:: TRECHO DA PÁGINA
As células dos músculos são ricas em uma enzima chamada creatinofosfoquinase, mais conhecida pelas siglas CK ou CPK. Quando há injúria do tecido muscular, parte da enzima CK contida nos músculos extravasa para o sangue, fazendo com que o níveis sanguíneos de CK elevem-se. Enquanto pequenos aumentos da CK podem ocorrer em situações benignas, como após intenso esforço físico, grandes elevações dos níveis sanguíneos são um sinal de grave doença muscular.
O valor de referência da CK costuma variar de acordo com cada laboratório. Em geral, o limite superior da normalidade encontra-se ao redor de 100 a 200 U/L. Toda vez que o valor da CK encontra-se pelo menos 3 vezes acima do valor normal, dizemos que o paciente tem mionecrose (morte de células musculares).
A gravidade da mionecrose costuma ser dividida da seguinte forma:
- Lesão muscular leve: CK elevada de 3 a 9 vezes o valor normal.
::::
:: DADOS DISPONÍVEIS
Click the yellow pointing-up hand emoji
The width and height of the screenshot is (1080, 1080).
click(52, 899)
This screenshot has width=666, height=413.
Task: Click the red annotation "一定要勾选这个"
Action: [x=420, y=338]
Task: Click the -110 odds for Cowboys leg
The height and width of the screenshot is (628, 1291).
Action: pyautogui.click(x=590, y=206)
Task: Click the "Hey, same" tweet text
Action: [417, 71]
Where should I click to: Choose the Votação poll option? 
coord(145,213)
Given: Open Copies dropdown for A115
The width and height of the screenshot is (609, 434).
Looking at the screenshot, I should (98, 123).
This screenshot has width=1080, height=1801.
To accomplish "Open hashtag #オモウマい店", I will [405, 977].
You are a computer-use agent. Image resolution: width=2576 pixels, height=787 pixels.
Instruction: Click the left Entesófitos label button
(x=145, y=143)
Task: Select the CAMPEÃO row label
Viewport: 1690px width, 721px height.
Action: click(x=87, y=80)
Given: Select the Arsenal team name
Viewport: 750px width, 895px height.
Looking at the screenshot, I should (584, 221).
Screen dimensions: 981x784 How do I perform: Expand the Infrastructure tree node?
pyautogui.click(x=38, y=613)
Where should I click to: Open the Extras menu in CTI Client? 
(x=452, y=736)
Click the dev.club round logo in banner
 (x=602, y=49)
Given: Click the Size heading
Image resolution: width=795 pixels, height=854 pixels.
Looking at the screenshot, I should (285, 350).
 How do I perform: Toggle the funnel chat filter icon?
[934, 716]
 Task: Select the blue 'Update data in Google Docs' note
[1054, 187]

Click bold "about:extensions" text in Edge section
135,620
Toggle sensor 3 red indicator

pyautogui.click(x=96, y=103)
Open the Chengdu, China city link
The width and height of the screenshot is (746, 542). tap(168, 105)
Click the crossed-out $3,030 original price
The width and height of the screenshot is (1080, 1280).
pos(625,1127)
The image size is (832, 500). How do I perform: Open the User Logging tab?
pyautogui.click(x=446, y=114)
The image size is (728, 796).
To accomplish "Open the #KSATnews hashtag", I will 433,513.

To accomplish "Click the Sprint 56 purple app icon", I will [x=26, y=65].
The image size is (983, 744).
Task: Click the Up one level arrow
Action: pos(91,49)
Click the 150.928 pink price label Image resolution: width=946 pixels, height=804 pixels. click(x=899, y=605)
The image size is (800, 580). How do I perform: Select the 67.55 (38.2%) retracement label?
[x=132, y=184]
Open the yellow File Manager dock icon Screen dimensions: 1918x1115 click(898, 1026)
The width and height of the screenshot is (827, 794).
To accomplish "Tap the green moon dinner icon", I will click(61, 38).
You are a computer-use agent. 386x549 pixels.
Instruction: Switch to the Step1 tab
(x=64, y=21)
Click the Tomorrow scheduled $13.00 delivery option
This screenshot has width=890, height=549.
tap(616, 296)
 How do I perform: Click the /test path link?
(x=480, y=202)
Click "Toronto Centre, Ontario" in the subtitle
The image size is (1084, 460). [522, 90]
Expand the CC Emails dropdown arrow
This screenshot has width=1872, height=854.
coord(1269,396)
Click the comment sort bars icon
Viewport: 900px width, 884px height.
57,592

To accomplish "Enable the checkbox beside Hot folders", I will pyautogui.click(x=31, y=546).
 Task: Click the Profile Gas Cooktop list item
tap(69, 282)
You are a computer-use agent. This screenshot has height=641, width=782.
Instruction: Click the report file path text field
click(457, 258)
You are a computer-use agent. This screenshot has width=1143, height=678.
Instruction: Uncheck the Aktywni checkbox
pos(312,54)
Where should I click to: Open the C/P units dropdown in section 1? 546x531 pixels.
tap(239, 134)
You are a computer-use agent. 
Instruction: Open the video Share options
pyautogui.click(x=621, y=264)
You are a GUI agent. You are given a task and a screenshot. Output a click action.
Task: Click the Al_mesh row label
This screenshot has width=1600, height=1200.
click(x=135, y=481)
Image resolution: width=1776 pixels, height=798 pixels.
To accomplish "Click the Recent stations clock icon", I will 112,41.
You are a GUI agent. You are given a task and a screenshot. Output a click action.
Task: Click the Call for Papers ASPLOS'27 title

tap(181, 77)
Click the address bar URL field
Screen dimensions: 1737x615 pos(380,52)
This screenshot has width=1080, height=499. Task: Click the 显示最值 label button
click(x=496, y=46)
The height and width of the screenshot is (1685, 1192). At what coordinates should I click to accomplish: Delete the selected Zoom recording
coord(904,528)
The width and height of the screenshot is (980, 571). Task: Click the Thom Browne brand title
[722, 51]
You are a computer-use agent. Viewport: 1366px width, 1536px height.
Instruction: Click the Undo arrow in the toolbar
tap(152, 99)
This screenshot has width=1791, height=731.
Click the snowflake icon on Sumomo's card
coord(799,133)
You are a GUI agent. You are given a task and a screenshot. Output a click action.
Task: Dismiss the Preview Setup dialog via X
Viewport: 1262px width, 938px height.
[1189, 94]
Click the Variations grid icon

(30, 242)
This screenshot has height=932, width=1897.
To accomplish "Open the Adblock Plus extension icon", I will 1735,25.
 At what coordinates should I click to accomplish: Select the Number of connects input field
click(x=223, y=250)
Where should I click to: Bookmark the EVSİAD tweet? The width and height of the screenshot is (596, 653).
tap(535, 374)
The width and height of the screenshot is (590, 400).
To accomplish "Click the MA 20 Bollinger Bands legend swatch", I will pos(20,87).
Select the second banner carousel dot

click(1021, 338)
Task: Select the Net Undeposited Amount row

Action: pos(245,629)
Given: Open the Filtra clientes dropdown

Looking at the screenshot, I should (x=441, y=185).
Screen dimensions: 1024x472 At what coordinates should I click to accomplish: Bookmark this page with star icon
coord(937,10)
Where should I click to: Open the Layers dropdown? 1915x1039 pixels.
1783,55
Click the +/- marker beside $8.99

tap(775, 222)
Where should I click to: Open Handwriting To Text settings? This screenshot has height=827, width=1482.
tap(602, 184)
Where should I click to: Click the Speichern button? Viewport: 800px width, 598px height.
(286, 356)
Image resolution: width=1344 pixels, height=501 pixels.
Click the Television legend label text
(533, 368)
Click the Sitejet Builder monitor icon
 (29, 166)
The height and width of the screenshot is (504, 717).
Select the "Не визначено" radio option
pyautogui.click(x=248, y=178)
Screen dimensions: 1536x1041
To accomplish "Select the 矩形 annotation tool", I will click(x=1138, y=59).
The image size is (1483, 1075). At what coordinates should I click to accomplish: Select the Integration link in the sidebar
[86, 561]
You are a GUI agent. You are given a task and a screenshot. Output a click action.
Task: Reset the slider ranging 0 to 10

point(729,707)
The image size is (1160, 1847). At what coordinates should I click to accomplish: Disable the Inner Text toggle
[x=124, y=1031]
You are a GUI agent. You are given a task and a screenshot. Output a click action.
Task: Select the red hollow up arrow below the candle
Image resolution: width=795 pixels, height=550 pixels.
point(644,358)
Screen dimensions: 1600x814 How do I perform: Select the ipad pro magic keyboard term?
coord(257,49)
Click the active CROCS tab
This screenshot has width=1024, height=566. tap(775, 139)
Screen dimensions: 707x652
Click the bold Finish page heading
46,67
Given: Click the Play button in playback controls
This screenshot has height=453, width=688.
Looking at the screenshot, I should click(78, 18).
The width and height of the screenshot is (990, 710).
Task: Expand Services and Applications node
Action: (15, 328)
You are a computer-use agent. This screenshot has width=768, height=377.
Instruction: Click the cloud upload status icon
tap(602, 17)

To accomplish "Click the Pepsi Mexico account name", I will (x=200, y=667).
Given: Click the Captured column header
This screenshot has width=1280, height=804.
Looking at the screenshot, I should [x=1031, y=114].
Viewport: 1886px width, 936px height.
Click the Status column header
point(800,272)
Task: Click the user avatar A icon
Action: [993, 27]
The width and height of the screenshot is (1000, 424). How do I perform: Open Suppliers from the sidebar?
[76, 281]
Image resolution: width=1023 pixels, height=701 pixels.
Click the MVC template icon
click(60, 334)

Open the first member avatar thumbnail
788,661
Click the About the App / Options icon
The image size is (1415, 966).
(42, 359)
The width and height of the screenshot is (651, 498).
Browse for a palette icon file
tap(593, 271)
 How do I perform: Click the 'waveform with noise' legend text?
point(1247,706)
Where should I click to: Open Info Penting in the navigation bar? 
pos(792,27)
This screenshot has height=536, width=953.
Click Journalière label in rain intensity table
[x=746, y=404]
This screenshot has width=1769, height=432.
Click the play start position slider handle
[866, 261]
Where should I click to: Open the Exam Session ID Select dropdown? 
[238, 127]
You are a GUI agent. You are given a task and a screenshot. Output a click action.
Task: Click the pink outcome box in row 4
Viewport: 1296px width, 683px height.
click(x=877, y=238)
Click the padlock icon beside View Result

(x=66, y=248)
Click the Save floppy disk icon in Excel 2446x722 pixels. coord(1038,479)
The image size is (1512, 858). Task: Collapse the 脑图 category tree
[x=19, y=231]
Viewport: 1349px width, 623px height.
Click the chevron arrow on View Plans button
::::
CONJUNTO DE TAREFAS –
(a) Transcreva do texto sobre a enzima CK o trecho que começa em "O valor de referência" e segue até "de células musculares).", sem nenhuma alteração.
(b) Liste todos os nomes e siglas pelos quais o texto sobre a enzima CK se refere a essa enzima.

RESPOSTAS DAS TAREFAS –
(a)
O valor de referência da CK costuma variar de acordo com cada laboratório. Em geral, o limite superior da normalidade encontra-se ao redor de 100 a 200 U/L. Toda vez que o valor da CK encontra-se pelo menos 3 vezes acima do valor normal, dizemos que o paciente tem mionecrose (morte de células musculares).

(b)
- creatinofosfoquinase
- CK
- CPK